Rewrite the rows below, switching every "At what coordinates should I click to accomplish" to "Where should I click to complete" and leaving everything else the same.

(Raw rows)
----

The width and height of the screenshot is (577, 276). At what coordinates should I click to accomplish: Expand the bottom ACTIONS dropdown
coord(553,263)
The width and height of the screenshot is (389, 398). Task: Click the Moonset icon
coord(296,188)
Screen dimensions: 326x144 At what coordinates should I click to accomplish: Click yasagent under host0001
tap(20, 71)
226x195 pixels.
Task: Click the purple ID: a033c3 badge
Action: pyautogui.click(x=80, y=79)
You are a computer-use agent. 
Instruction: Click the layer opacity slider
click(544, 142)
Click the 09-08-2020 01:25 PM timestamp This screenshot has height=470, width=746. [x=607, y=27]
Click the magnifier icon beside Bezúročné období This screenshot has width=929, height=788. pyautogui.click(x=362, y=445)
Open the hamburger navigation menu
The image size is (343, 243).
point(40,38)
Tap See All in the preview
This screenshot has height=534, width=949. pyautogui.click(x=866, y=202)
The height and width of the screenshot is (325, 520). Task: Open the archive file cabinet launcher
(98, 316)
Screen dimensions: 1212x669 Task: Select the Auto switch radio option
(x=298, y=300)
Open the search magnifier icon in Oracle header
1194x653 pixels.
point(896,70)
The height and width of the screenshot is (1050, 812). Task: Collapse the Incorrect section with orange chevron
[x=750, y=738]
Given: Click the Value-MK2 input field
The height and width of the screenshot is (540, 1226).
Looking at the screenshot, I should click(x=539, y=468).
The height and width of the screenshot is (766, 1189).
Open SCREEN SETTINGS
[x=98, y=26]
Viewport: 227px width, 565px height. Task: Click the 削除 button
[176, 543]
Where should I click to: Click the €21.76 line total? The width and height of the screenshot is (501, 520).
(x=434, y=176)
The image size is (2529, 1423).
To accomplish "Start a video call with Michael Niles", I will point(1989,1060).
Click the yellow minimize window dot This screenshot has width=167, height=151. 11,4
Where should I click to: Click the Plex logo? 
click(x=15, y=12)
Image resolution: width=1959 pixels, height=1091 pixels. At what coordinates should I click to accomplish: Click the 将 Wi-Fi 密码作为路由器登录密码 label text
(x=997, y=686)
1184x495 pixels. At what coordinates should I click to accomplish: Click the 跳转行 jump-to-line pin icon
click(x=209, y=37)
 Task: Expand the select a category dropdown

----

Exercise answer
The width and height of the screenshot is (577, 276). Where should I click to complete: Expand the bottom ACTIONS dropdown
coord(553,263)
The width and height of the screenshot is (389, 398). Task: Click the Moonset icon
coord(296,188)
Screen dimensions: 326x144 Where should I click to complete: Click yasagent under host0001
tap(20, 71)
226x195 pixels.
Task: Click the purple ID: a033c3 badge
Action: pyautogui.click(x=80, y=79)
You are a computer-use agent. 
Instruction: Click the layer opacity slider
click(544, 142)
Click the 09-08-2020 01:25 PM timestamp This screenshot has height=470, width=746. [x=607, y=27]
Click the magnifier icon beside Bezúročné období This screenshot has width=929, height=788. pyautogui.click(x=362, y=445)
Open the hamburger navigation menu
The image size is (343, 243).
point(40,38)
Tap See All in the preview
This screenshot has height=534, width=949. pyautogui.click(x=866, y=202)
The height and width of the screenshot is (325, 520). Task: Open the archive file cabinet launcher
(98, 316)
Screen dimensions: 1212x669 Task: Select the Auto switch radio option
(x=298, y=300)
Open the search magnifier icon in Oracle header
1194x653 pixels.
point(896,70)
The height and width of the screenshot is (1050, 812). Task: Collapse the Incorrect section with orange chevron
[x=750, y=738]
Given: Click the Value-MK2 input field
The height and width of the screenshot is (540, 1226).
Looking at the screenshot, I should click(x=539, y=468).
The height and width of the screenshot is (766, 1189).
Open SCREEN SETTINGS
[x=98, y=26]
Viewport: 227px width, 565px height. Task: Click the 削除 button
[176, 543]
Where should I click to: Click the €21.76 line total? The width and height of the screenshot is (501, 520).
(x=434, y=176)
The image size is (2529, 1423).
To accomplish "Start a video call with Michael Niles", I will point(1989,1060).
Click the yellow minimize window dot This screenshot has width=167, height=151. 11,4
Where should I click to: Click the Plex logo? 
click(x=15, y=12)
Image resolution: width=1959 pixels, height=1091 pixels. Where should I click to complete: Click the 将 Wi-Fi 密码作为路由器登录密码 label text
(x=997, y=686)
1184x495 pixels. Where should I click to complete: Click the 跳转行 jump-to-line pin icon
click(x=209, y=37)
 Task: Expand the select a category dropdown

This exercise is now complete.